(Interface element rows)
——————————
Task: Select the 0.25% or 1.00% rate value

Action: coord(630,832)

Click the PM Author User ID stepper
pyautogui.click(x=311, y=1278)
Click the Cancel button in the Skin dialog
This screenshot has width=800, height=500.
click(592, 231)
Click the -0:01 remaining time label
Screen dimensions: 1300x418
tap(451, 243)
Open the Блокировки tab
——————————
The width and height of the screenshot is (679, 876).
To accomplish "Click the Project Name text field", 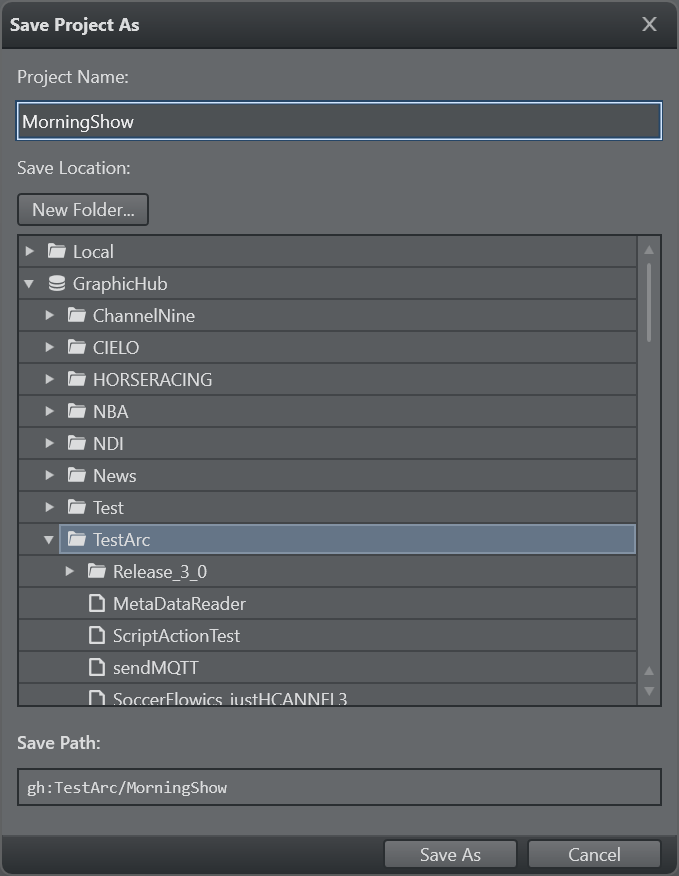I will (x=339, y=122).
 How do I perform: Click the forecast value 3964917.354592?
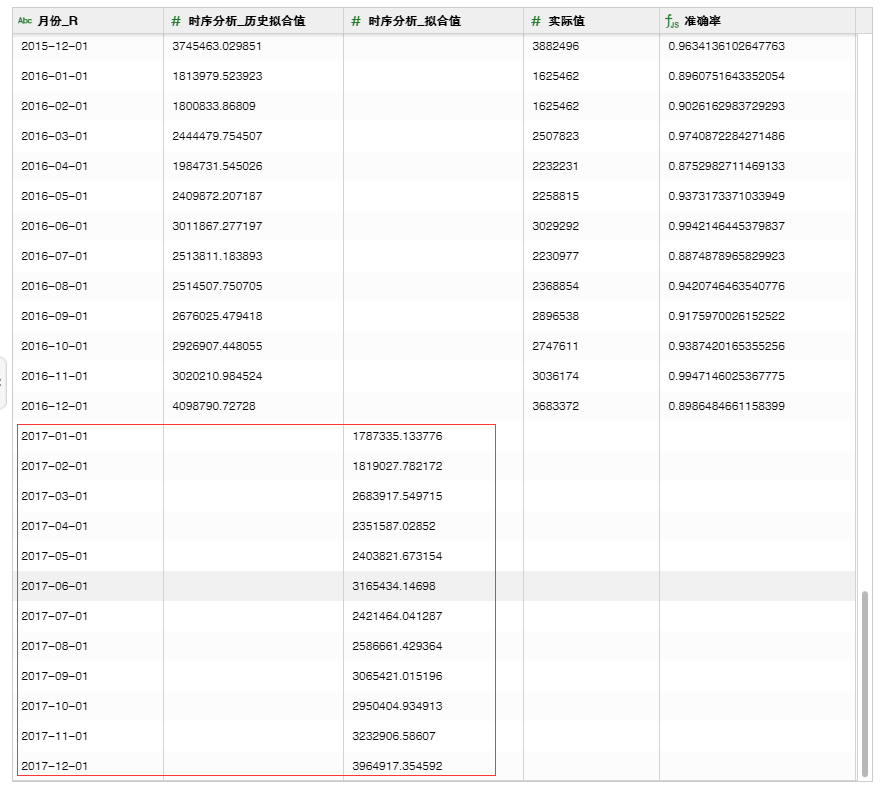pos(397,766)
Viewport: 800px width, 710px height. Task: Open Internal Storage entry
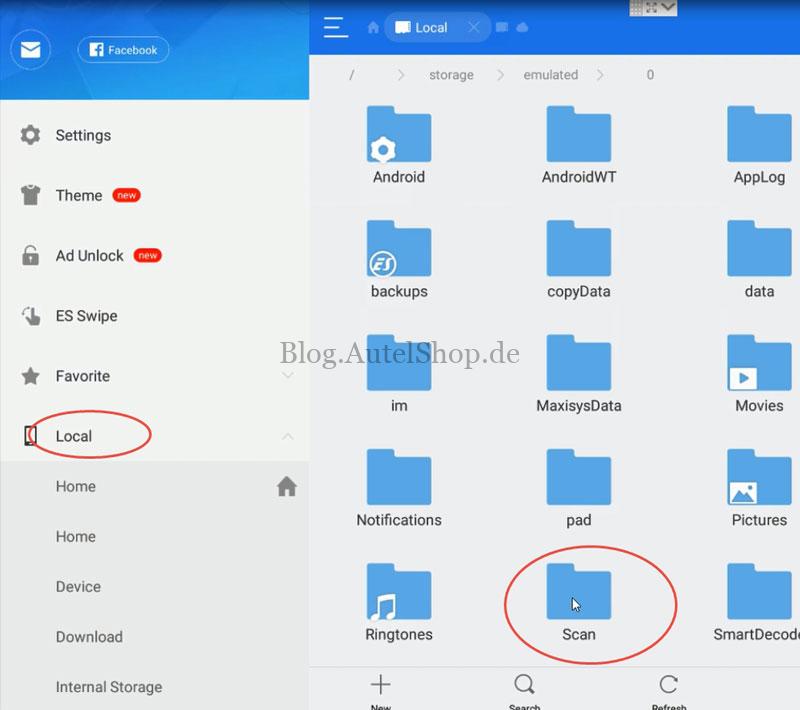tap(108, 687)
——————————
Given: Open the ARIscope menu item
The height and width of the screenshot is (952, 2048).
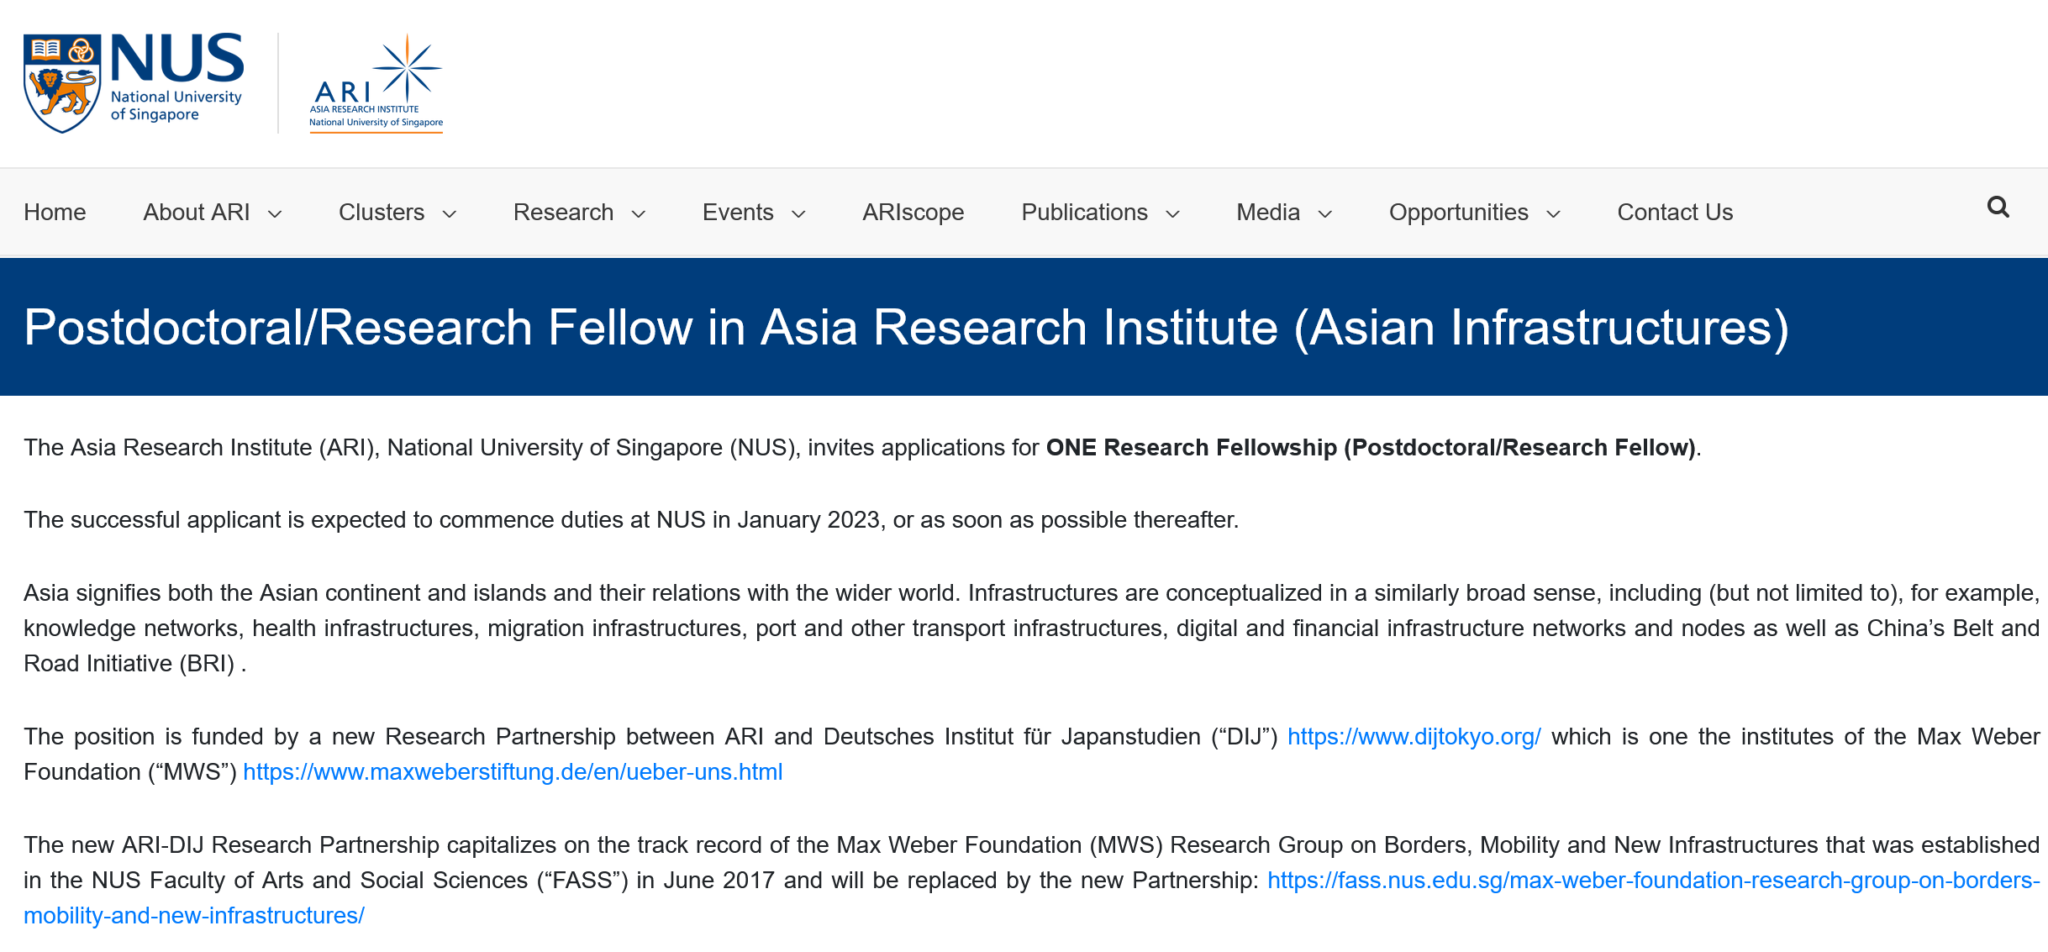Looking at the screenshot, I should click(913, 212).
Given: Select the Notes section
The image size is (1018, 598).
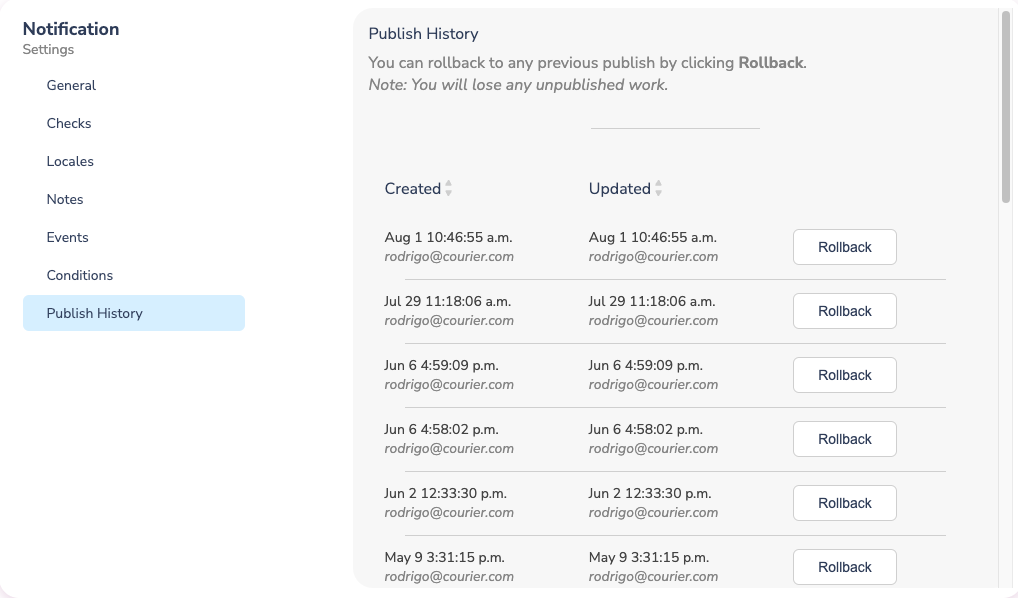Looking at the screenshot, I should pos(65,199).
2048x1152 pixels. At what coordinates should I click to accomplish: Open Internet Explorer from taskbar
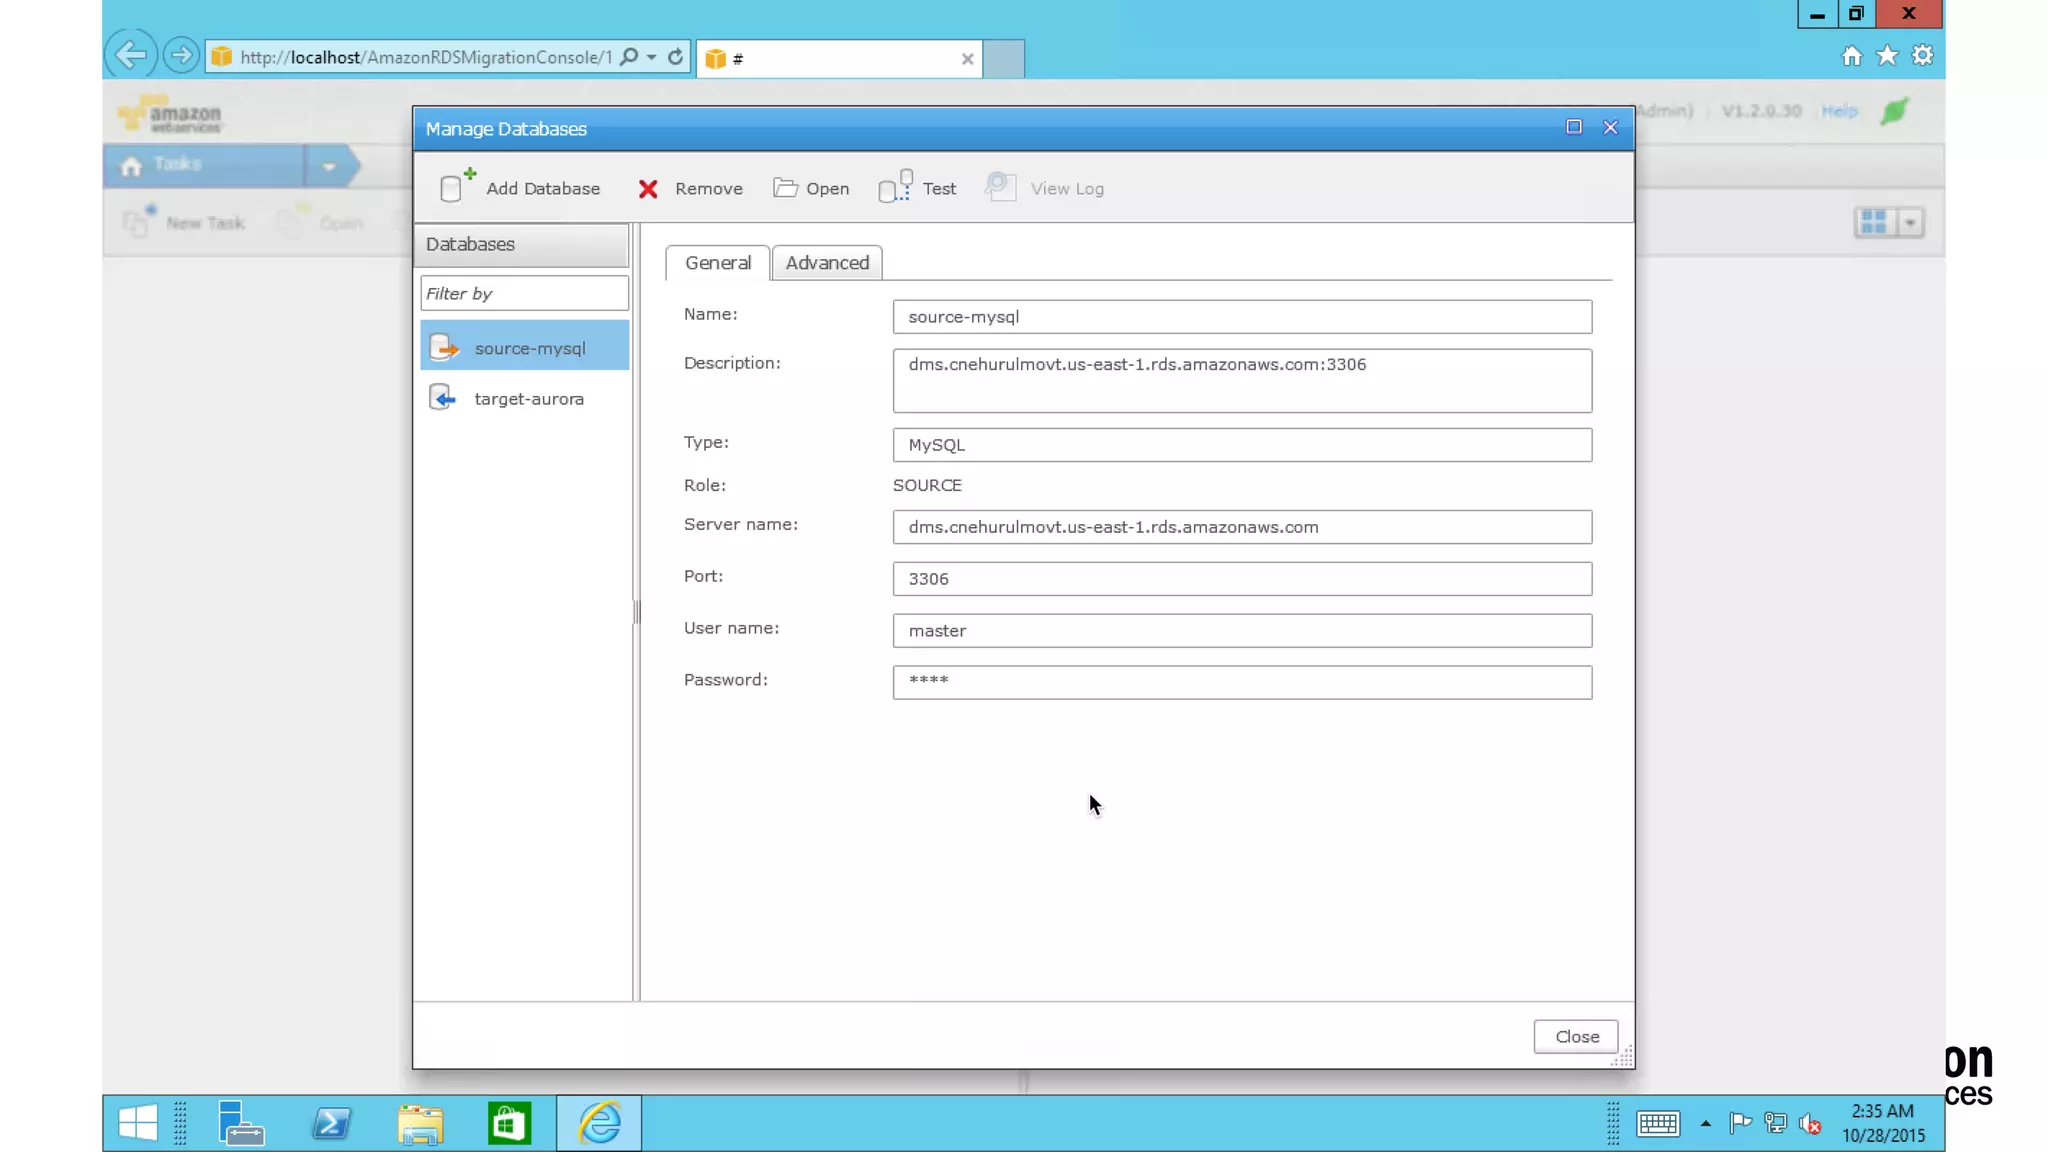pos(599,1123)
——————————
Change "Internal Storage" to "External Storage" in the part that opens with the line containing "Viewport: 800px width, 710px" and closes with the line containing "tap(108, 687)". Give back only those lines, leaving the pictures out.

Viewport: 800px width, 710px height. Task: Open External Storage entry
tap(108, 687)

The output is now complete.